When Jesus was born in Bethlehem of Judea,
in the days of King Herod,
behold, magi from the east arrived in Jerusalem, saying,
“Where is the newborn king of the Jews?
We saw his star at its rising
and have come to do him homage.”
When King Herod heard this,
he was greatly troubled,
and all Jerusalem with him.
Assembling all the chief priests and the scribes of the people,
He inquired of them where the Christ was to be born.
They said to him, “In Bethlehem of Judea,
for thus it has been written through the prophet:
And you, Bethlehem, land of Judah,
are by no means least among the rulers of Judah;
since from you shall come a ruler,
who is to shepherd my people Israel.

Then Herod called the magi secretly
and ascertained from them the time of the star’s appearance.
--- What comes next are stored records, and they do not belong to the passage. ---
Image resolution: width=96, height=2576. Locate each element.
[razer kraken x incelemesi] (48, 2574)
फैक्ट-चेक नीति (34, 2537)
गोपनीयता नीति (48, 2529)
He sent them to Bethlehem and said,
“Go and search diligently for the child.
When you have found him, bring me word,
that I too may go and do him homage.”
After their audience with the king they set out.
And behold, the star that they had seen at its rising preceded them,
until it came and stopped over the place where the child was.
They were overjoyed at seeing the star,
and on entering the house
they saw the child with Mary his mother.
They prostrated themselves and did him homage.
Then they opened their treasures
and offered him gifts of gold, frankincense, and myrrh.
And having been warned in a dream not to return to Herod,
they departed for their country by another way.